WHAT HAPPENS IF RUNNERS TURN THE TRADITIONAL TRAINING MODEL UPSIDE DOWN AND TRAIN FOR SPEED BEFORE ENDURANCE? DR JASON KARP’S REVOLUTIONARY NEW METHOD COULD BE THE KEY TO PUSHING BEYOND YOUR PLATEAU AND EXCEEDING YOUR MARATHON AND HALF MARATHON GOALS

I was sitting outside at the local coffee shop with my chai latte when Sara met me after her 25km run. She had run six marathons, her fastest being 3:42. She had also run a couple of ultramarathons – an 80K and 100K. Her goal was to qualify for the Boston Marathon, but while she was running often, things weren’t going to plan and she wasn’t living up to her expectations. She was struggling – physically and mentally.

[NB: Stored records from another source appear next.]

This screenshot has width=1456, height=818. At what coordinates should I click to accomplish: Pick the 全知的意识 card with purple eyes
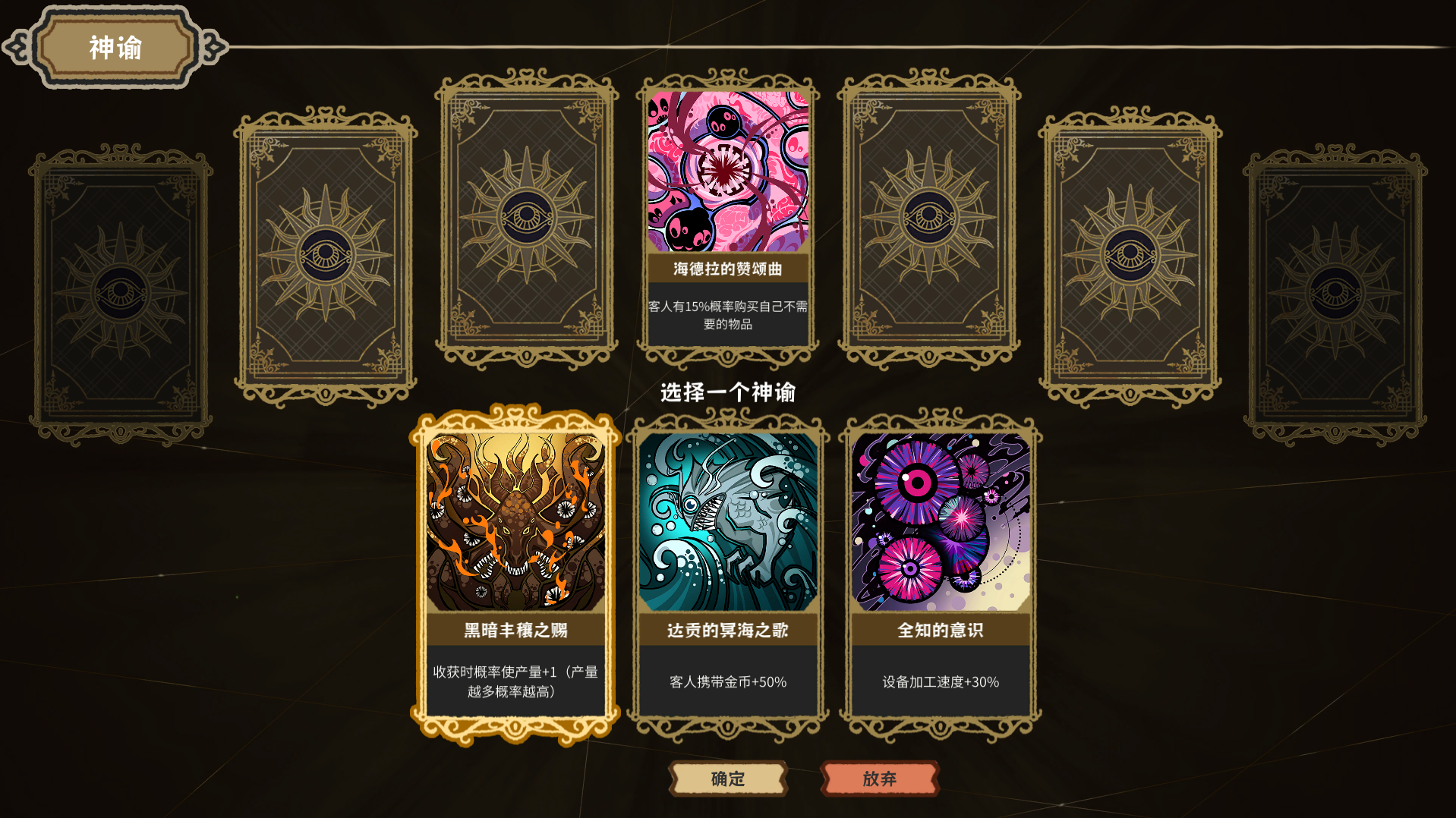pos(941,574)
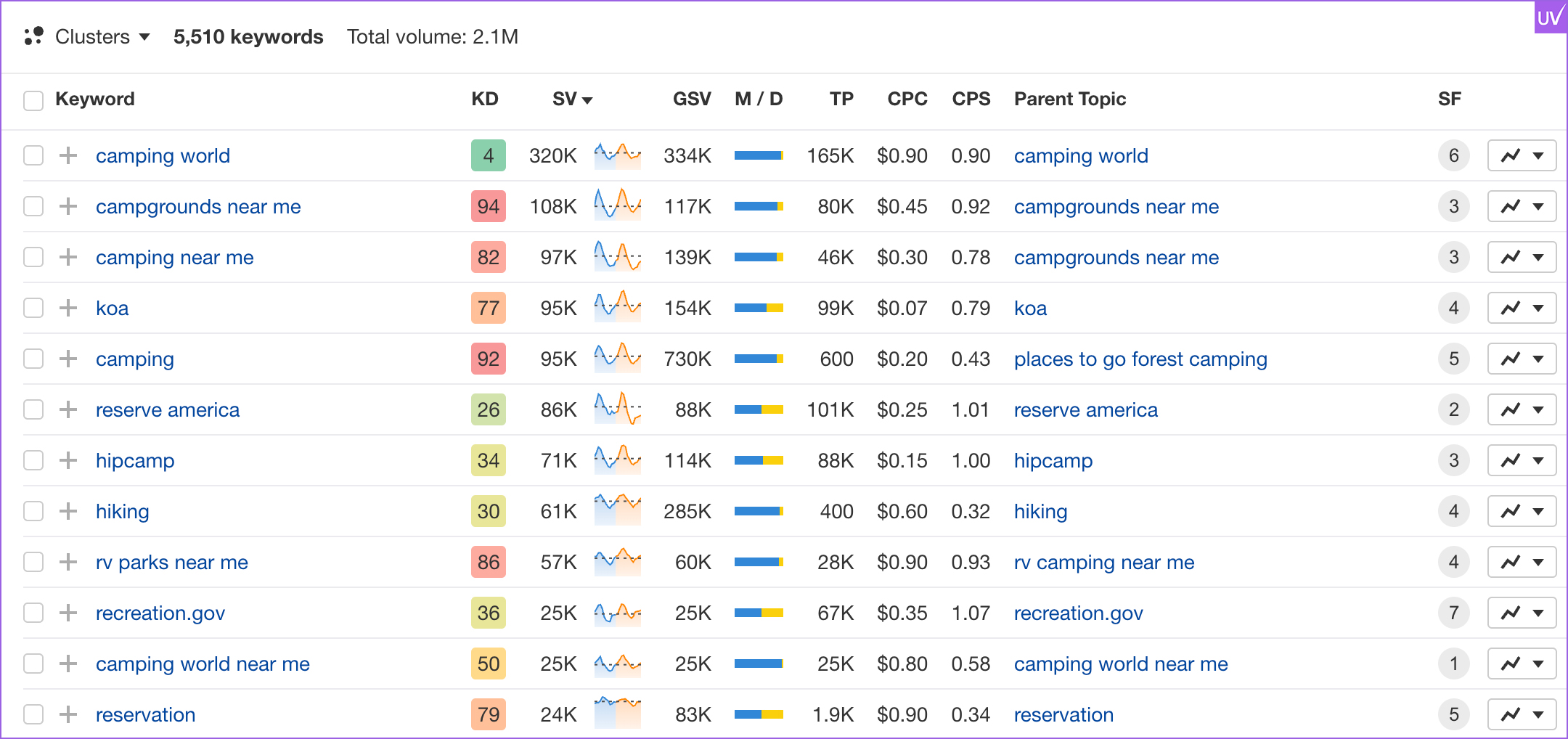This screenshot has height=739, width=1568.
Task: Click the UV badge in top corner
Action: [x=1549, y=17]
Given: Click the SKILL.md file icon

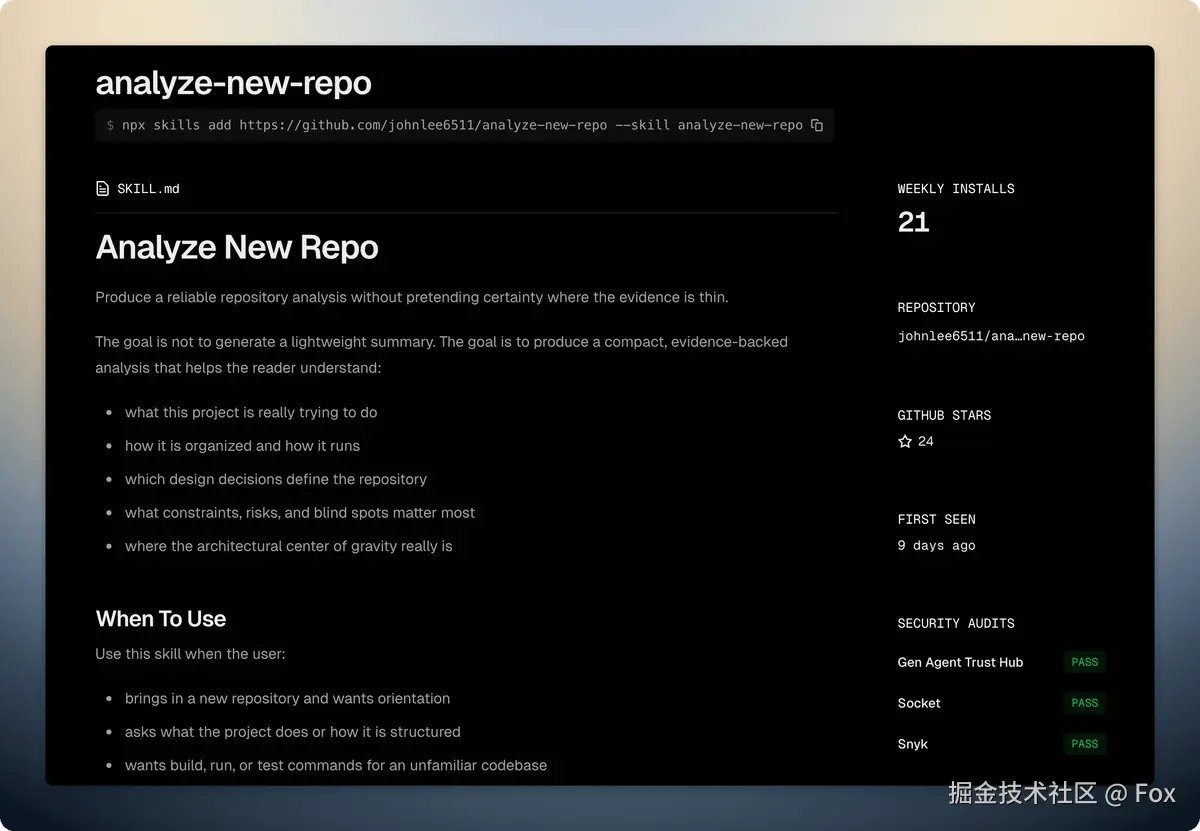Looking at the screenshot, I should pos(102,189).
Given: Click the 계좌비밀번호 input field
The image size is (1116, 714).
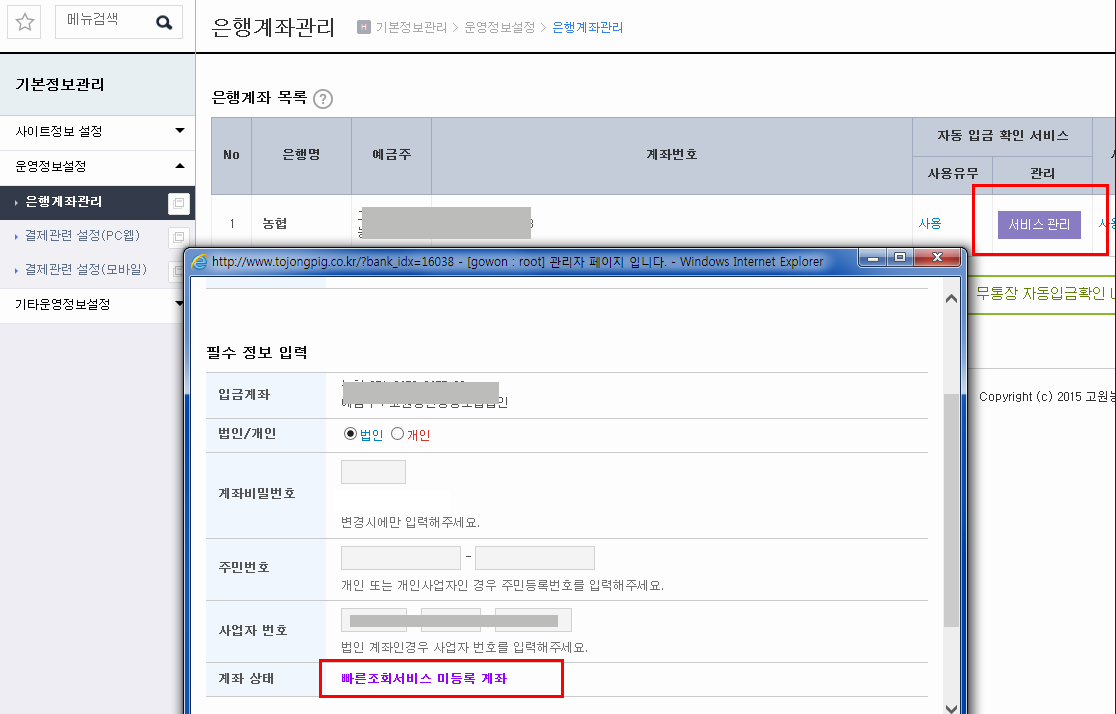Looking at the screenshot, I should click(x=374, y=472).
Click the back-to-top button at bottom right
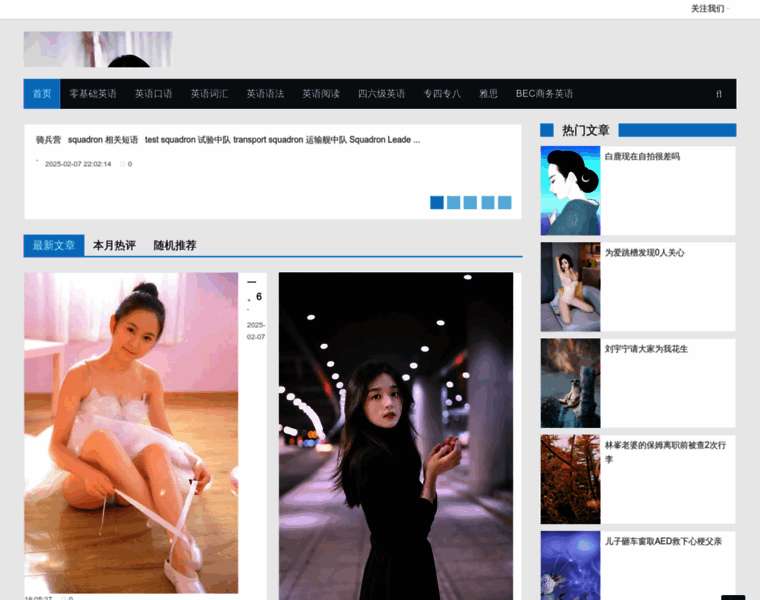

Clutching an iced coffee, Sara sat down to talk about her plan to qualify for Boston. ‘How was your run?’ I asked.

‘Good, but I feel slow,’ she replied. ‘Qualifying for the Boston Marathon is my dream, but I feel like I’m still far away.’

Let’s see how we can do this,’ I said. ‘Your Boston qualifying time of 3:35 is faster than your current lactate threshold pace, but it’s not possible to run a marathon faster than threshold pace. You need to become a faster runner, first.

I gave Sara my honest advice, even though it may have been difficult for her to hear. No runner wants to be told that they aren’t fast enough to meet their goal. ‘Okay,’ she said, after a pause. ‘We’ll do it your way.’ Over the next year, Sara agreed to take some time away from marathons and instead divert her focus to becoming a faster runner. It wasn’t easy to convince her; she had fallen for the allure of the marathon distance and the endurance training involved, which attracts so many runners to enter long-distance races. Humans like to push the limits of endurance, perhaps because endurance is one of the defining characteristics that make us human. So I understood where Sara was coming from.

Why speed-first works

OFTEN, RUNNERS’ PERFORMANCES plateau not because of what they do, but because of what they don’t do. And one of the things that many runners don’t do when they start running as adults is work on their basic speed. They never become fast runners.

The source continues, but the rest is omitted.